▶ [Task to complete]: Look below for the line that has "Viewport: 1270px width, 952px height.". Set down the lines from there through the line that has "Click the triangle arrow beside EURUSD.m,H1", exactly as written.

== Segment start ==

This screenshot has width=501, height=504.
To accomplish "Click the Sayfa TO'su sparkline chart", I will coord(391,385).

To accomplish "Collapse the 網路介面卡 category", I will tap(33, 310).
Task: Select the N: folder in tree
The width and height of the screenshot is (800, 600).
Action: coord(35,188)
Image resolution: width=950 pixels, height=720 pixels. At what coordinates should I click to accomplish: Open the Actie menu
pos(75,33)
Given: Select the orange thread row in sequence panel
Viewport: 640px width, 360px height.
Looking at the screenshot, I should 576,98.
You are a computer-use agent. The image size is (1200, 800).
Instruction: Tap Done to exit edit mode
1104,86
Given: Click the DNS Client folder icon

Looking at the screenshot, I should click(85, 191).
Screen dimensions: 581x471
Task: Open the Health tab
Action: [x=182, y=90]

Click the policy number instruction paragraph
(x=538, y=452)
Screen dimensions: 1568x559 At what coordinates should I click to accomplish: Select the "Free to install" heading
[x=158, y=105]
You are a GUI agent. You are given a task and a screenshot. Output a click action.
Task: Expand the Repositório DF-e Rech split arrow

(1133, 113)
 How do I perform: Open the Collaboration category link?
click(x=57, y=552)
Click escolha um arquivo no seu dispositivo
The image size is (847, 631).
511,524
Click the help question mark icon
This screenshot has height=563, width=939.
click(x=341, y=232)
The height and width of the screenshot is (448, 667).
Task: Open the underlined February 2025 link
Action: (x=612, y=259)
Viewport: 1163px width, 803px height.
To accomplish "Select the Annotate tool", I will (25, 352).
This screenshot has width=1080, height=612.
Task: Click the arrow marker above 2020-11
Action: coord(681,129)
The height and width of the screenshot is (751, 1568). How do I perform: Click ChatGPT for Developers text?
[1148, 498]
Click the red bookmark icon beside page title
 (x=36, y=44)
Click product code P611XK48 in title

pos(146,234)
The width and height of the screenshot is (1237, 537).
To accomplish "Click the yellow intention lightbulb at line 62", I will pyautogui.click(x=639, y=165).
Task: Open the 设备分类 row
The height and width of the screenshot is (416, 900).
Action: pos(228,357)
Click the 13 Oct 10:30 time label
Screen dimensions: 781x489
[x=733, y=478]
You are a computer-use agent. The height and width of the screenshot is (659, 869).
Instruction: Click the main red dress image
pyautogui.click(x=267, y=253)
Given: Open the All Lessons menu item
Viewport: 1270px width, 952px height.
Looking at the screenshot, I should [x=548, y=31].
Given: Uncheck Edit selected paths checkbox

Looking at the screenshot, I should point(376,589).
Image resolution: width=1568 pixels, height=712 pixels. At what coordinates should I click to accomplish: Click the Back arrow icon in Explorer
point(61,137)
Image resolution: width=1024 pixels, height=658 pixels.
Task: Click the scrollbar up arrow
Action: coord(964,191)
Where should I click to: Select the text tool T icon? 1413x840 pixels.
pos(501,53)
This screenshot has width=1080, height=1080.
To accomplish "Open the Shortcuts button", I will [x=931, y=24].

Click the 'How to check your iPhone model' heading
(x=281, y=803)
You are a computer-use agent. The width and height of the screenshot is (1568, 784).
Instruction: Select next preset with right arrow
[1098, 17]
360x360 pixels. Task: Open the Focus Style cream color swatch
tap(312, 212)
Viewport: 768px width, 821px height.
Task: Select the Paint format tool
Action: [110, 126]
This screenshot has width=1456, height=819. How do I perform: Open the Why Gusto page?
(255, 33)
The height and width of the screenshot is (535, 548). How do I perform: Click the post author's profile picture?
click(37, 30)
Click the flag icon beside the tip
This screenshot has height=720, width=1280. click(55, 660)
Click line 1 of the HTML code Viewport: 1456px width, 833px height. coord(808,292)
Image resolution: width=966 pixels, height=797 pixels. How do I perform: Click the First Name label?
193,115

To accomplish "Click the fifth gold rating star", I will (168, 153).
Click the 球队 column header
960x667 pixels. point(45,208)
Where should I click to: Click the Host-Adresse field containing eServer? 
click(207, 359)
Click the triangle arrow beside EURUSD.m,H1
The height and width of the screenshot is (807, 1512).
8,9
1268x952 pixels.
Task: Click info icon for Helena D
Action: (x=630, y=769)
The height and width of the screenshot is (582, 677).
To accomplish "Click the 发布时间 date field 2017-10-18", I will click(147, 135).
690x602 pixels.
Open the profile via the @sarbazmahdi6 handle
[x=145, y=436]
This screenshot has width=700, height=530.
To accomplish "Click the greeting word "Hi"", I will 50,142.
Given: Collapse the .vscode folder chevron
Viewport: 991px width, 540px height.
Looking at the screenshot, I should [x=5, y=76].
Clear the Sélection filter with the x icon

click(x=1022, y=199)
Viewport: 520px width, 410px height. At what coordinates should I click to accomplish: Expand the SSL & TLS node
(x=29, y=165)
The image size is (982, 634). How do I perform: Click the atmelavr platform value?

== Segment end ==

▶ [Written solution]:
Viewport: 1270px width, 952px height.
Looking at the screenshot, I should [x=548, y=31].
Given: Uncheck Edit selected paths checkbox

Looking at the screenshot, I should point(376,589).
Image resolution: width=1568 pixels, height=712 pixels. At what coordinates should I click to accomplish: Click the Back arrow icon in Explorer
point(61,137)
Image resolution: width=1024 pixels, height=658 pixels.
Task: Click the scrollbar up arrow
Action: coord(964,191)
Where should I click to: Select the text tool T icon? 1413x840 pixels.
pos(501,53)
This screenshot has width=1080, height=1080.
To accomplish "Open the Shortcuts button", I will [x=931, y=24].

Click the 'How to check your iPhone model' heading
(x=281, y=803)
You are a computer-use agent. The width and height of the screenshot is (1568, 784).
Instruction: Select next preset with right arrow
[1098, 17]
360x360 pixels. Task: Open the Focus Style cream color swatch
tap(312, 212)
Viewport: 768px width, 821px height.
Task: Select the Paint format tool
Action: [110, 126]
This screenshot has width=1456, height=819. How do I perform: Open the Why Gusto page?
(255, 33)
The height and width of the screenshot is (535, 548). How do I perform: Click the post author's profile picture?
click(37, 30)
Click the flag icon beside the tip
This screenshot has height=720, width=1280. click(55, 660)
Click line 1 of the HTML code Viewport: 1456px width, 833px height. coord(808,292)
Image resolution: width=966 pixels, height=797 pixels. How do I perform: Click the First Name label?
193,115

To accomplish "Click the fifth gold rating star", I will (168, 153).
Click the 球队 column header
960x667 pixels. point(45,208)
Where should I click to: Click the Host-Adresse field containing eServer? 
click(207, 359)
Click the triangle arrow beside EURUSD.m,H1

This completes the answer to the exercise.